▶ **Direction**
Quote the material below verbatim, leaving out the pictures.

▶ **Provided records**
····················

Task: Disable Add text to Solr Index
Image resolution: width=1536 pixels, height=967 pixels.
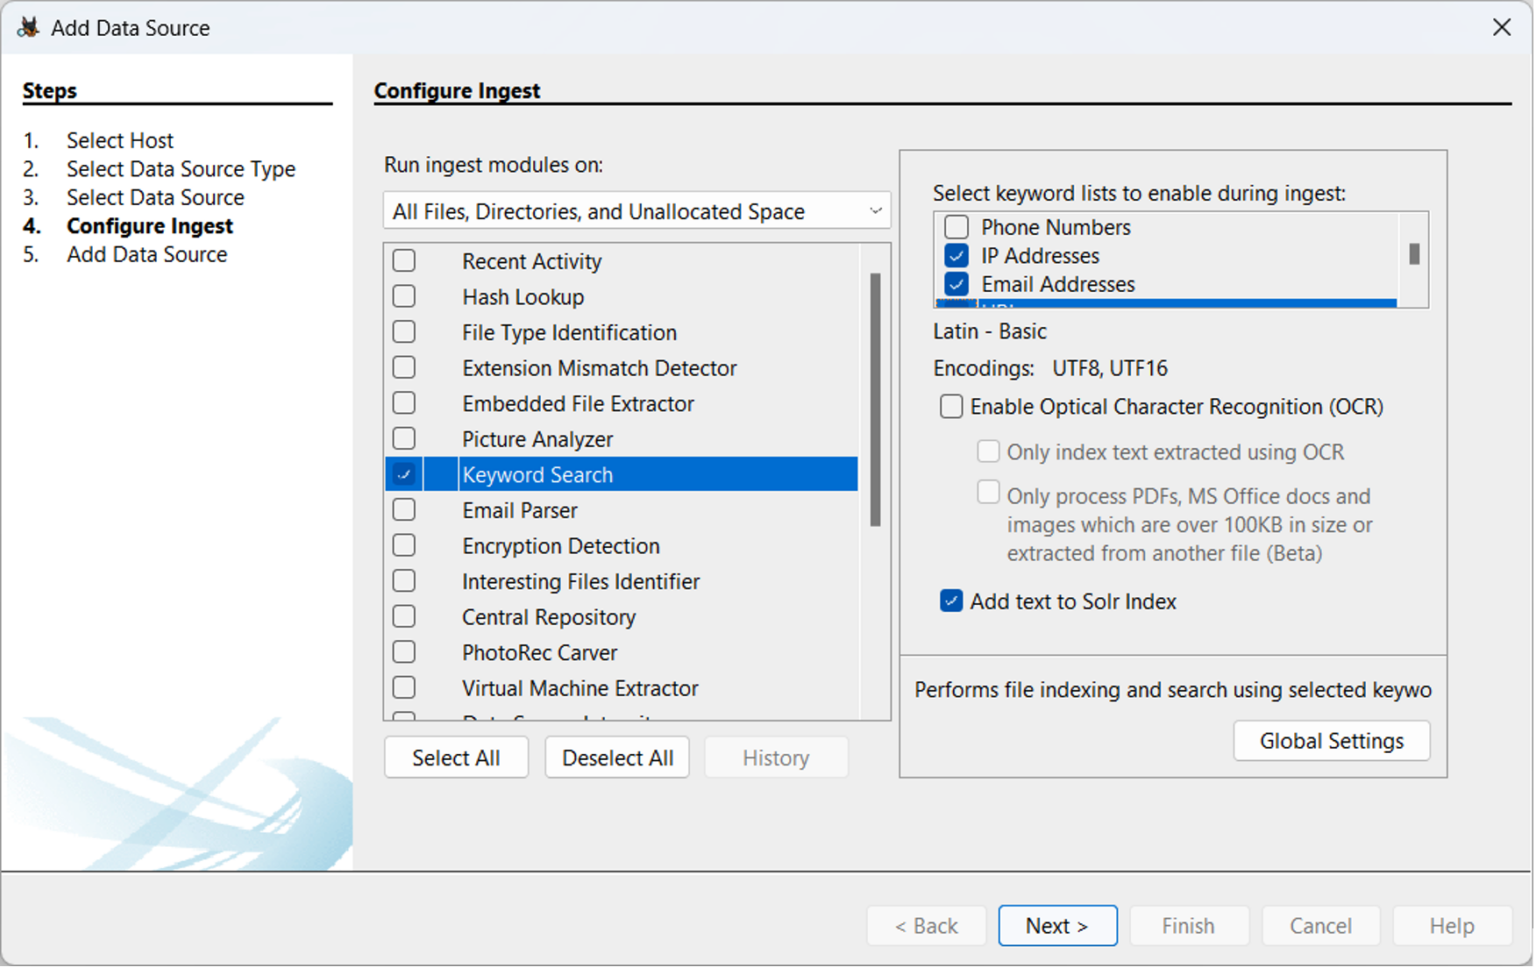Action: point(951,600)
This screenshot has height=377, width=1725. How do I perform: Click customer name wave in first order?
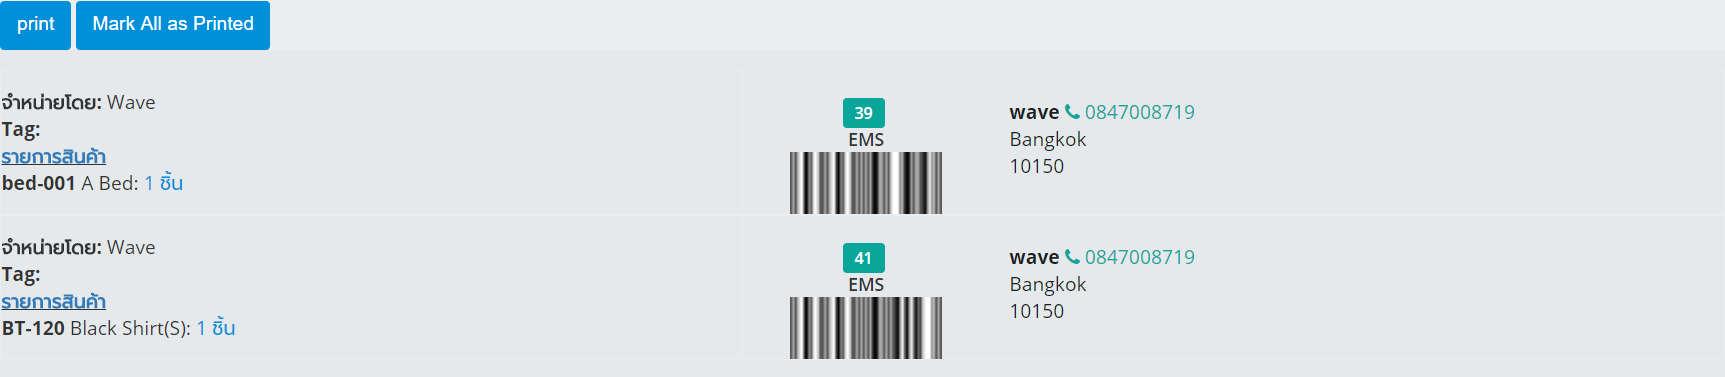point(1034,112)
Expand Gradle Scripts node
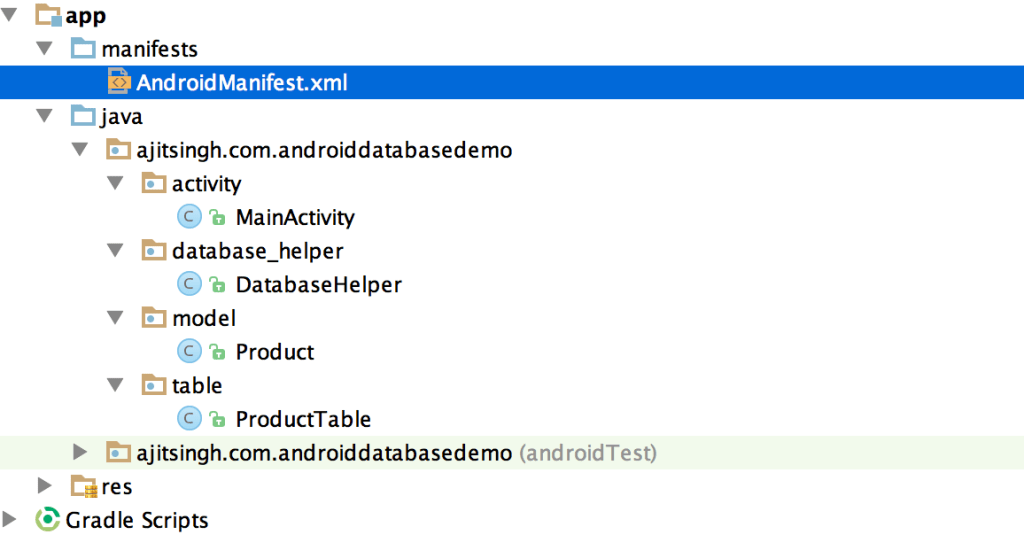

····················

▶ **Worked solution**
Task: Disable Add text to Solr Index
Image resolution: width=1536 pixels, height=967 pixels.
Action: point(951,600)
This screenshot has height=377, width=1725. How do I perform: Click customer name wave in first order?
point(1034,112)
Expand Gradle Scripts node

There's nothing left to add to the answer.